### SOURCE RECORDS:

..........

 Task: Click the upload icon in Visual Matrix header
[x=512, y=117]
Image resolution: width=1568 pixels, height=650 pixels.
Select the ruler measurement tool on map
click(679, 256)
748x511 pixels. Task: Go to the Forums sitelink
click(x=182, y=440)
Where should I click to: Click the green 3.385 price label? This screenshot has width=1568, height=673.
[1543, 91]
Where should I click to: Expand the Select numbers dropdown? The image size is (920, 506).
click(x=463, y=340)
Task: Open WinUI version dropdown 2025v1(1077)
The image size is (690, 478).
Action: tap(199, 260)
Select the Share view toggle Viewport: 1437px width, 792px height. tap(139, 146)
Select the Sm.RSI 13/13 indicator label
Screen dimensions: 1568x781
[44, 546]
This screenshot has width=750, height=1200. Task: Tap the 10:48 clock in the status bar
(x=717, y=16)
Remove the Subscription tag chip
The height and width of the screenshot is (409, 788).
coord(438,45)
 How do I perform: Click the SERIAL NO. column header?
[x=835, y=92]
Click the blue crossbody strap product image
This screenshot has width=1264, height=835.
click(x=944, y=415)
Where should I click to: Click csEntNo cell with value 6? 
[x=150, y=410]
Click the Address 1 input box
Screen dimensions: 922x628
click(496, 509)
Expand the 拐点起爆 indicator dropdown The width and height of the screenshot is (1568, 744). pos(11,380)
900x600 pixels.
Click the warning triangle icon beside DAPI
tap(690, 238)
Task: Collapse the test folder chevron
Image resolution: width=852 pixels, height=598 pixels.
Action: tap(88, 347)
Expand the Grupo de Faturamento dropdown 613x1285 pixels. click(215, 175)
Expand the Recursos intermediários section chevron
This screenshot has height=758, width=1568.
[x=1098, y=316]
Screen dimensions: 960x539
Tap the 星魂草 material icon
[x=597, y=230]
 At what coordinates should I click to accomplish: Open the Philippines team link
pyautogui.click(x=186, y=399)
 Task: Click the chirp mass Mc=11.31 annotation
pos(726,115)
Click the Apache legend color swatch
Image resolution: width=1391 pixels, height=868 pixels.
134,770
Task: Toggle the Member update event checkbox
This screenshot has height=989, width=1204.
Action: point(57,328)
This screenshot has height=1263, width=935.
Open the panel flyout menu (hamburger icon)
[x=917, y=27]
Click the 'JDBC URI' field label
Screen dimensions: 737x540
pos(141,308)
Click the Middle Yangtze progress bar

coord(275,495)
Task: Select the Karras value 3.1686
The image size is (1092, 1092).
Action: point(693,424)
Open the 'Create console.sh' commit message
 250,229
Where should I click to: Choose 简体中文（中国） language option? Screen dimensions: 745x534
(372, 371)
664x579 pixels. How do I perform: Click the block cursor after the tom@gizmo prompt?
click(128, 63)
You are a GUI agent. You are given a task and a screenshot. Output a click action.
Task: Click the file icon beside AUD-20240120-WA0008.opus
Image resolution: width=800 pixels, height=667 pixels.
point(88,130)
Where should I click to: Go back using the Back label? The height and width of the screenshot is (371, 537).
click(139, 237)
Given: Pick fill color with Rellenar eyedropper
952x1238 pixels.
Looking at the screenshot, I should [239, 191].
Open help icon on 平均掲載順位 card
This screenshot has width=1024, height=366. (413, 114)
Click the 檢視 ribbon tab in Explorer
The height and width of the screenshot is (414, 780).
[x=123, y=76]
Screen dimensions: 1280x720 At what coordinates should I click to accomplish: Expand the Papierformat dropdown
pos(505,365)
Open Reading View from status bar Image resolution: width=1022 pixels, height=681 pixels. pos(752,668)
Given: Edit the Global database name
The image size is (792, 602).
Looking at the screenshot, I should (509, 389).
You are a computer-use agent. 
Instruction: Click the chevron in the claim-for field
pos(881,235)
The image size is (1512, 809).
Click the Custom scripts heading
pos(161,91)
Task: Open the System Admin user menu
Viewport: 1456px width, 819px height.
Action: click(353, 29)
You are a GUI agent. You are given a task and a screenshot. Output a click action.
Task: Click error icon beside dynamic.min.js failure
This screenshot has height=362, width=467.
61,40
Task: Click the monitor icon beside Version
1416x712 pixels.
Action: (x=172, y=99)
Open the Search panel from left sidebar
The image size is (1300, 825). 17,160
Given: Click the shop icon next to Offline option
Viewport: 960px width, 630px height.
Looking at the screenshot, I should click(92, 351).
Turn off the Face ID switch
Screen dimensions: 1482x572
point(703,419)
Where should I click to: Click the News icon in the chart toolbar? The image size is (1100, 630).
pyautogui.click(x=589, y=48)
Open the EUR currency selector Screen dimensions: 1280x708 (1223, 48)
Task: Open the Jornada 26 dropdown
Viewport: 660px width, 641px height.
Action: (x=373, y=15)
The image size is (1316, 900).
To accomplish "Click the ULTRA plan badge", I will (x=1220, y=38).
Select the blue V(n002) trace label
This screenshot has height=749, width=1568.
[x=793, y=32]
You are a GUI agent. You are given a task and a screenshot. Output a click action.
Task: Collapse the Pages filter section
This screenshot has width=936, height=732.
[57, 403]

..........

### WORK INSTRUCTIONS:
Retype the records above in full, exactly.

### WORKED SOLUTION:
 Task: Click the upload icon in Visual Matrix header
[x=512, y=117]
Image resolution: width=1568 pixels, height=650 pixels.
Select the ruler measurement tool on map
click(679, 256)
748x511 pixels. Task: Go to the Forums sitelink
click(x=182, y=440)
Where should I click to: Click the green 3.385 price label? This screenshot has width=1568, height=673.
[1543, 91]
Where should I click to: Expand the Select numbers dropdown? The image size is (920, 506).
click(x=463, y=340)
Task: Open WinUI version dropdown 2025v1(1077)
The image size is (690, 478).
Action: tap(199, 260)
Select the Share view toggle Viewport: 1437px width, 792px height. tap(139, 146)
Select the Sm.RSI 13/13 indicator label
Screen dimensions: 1568x781
[44, 546]
This screenshot has width=750, height=1200. Task: Tap the 10:48 clock in the status bar
(x=717, y=16)
Remove the Subscription tag chip
The height and width of the screenshot is (409, 788).
coord(438,45)
 How do I perform: Click the SERIAL NO. column header?
[x=835, y=92]
Click the blue crossbody strap product image
This screenshot has width=1264, height=835.
click(x=944, y=415)
Where should I click to: Click csEntNo cell with value 6? 
[x=150, y=410]
Click the Address 1 input box
Screen dimensions: 922x628
click(496, 509)
Expand the 拐点起爆 indicator dropdown The width and height of the screenshot is (1568, 744). pos(11,380)
900x600 pixels.
Click the warning triangle icon beside DAPI
tap(690, 238)
Task: Collapse the test folder chevron
Image resolution: width=852 pixels, height=598 pixels.
Action: tap(88, 347)
Expand the Grupo de Faturamento dropdown 613x1285 pixels. click(215, 175)
Expand the Recursos intermediários section chevron
This screenshot has height=758, width=1568.
[x=1098, y=316]
Screen dimensions: 960x539
Tap the 星魂草 material icon
[x=597, y=230]
 At what coordinates should I click to accomplish: Open the Philippines team link
pyautogui.click(x=186, y=399)
 Task: Click the chirp mass Mc=11.31 annotation
pos(726,115)
Click the Apache legend color swatch
Image resolution: width=1391 pixels, height=868 pixels.
134,770
Task: Toggle the Member update event checkbox
This screenshot has height=989, width=1204.
Action: point(57,328)
This screenshot has height=1263, width=935.
Open the panel flyout menu (hamburger icon)
[x=917, y=27]
Click the 'JDBC URI' field label
Screen dimensions: 737x540
pos(141,308)
Click the Middle Yangtze progress bar

coord(275,495)
Task: Select the Karras value 3.1686
The image size is (1092, 1092).
Action: point(693,424)
Open the 'Create console.sh' commit message
 250,229
Where should I click to: Choose 简体中文（中国） language option? Screen dimensions: 745x534
(372, 371)
664x579 pixels. How do I perform: Click the block cursor after the tom@gizmo prompt?
click(128, 63)
You are a GUI agent. You are given a task and a screenshot. Output a click action.
Task: Click the file icon beside AUD-20240120-WA0008.opus
Image resolution: width=800 pixels, height=667 pixels.
point(88,130)
Where should I click to: Go back using the Back label? The height and width of the screenshot is (371, 537).
click(139, 237)
Given: Pick fill color with Rellenar eyedropper
952x1238 pixels.
Looking at the screenshot, I should [239, 191].
Open help icon on 平均掲載順位 card
This screenshot has width=1024, height=366. (413, 114)
Click the 檢視 ribbon tab in Explorer
The height and width of the screenshot is (414, 780).
[x=123, y=76]
Screen dimensions: 1280x720 At what coordinates should I click to accomplish: Expand the Papierformat dropdown
pos(505,365)
Open Reading View from status bar Image resolution: width=1022 pixels, height=681 pixels. pos(752,668)
Given: Edit the Global database name
The image size is (792, 602).
Looking at the screenshot, I should (509, 389).
You are a computer-use agent. 
Instruction: Click the chevron in the claim-for field
pos(881,235)
The image size is (1512, 809).
Click the Custom scripts heading
pos(161,91)
Task: Open the System Admin user menu
Viewport: 1456px width, 819px height.
Action: click(353, 29)
You are a GUI agent. You are given a task and a screenshot. Output a click action.
Task: Click error icon beside dynamic.min.js failure
This screenshot has height=362, width=467.
61,40
Task: Click the monitor icon beside Version
1416x712 pixels.
Action: (x=172, y=99)
Open the Search panel from left sidebar
The image size is (1300, 825). 17,160
Given: Click the shop icon next to Offline option
Viewport: 960px width, 630px height.
Looking at the screenshot, I should click(92, 351).
Turn off the Face ID switch
Screen dimensions: 1482x572
point(703,419)
Where should I click to: Click the News icon in the chart toolbar? The image size is (1100, 630).
pyautogui.click(x=589, y=48)
Open the EUR currency selector Screen dimensions: 1280x708 (1223, 48)
Task: Open the Jornada 26 dropdown
Viewport: 660px width, 641px height.
Action: (x=373, y=15)
The image size is (1316, 900).
To accomplish "Click the ULTRA plan badge", I will (x=1220, y=38).
Select the blue V(n002) trace label
This screenshot has height=749, width=1568.
[x=793, y=32]
You are a GUI agent. You are given a task and a screenshot. Output a click action.
Task: Collapse the Pages filter section
This screenshot has width=936, height=732.
[57, 403]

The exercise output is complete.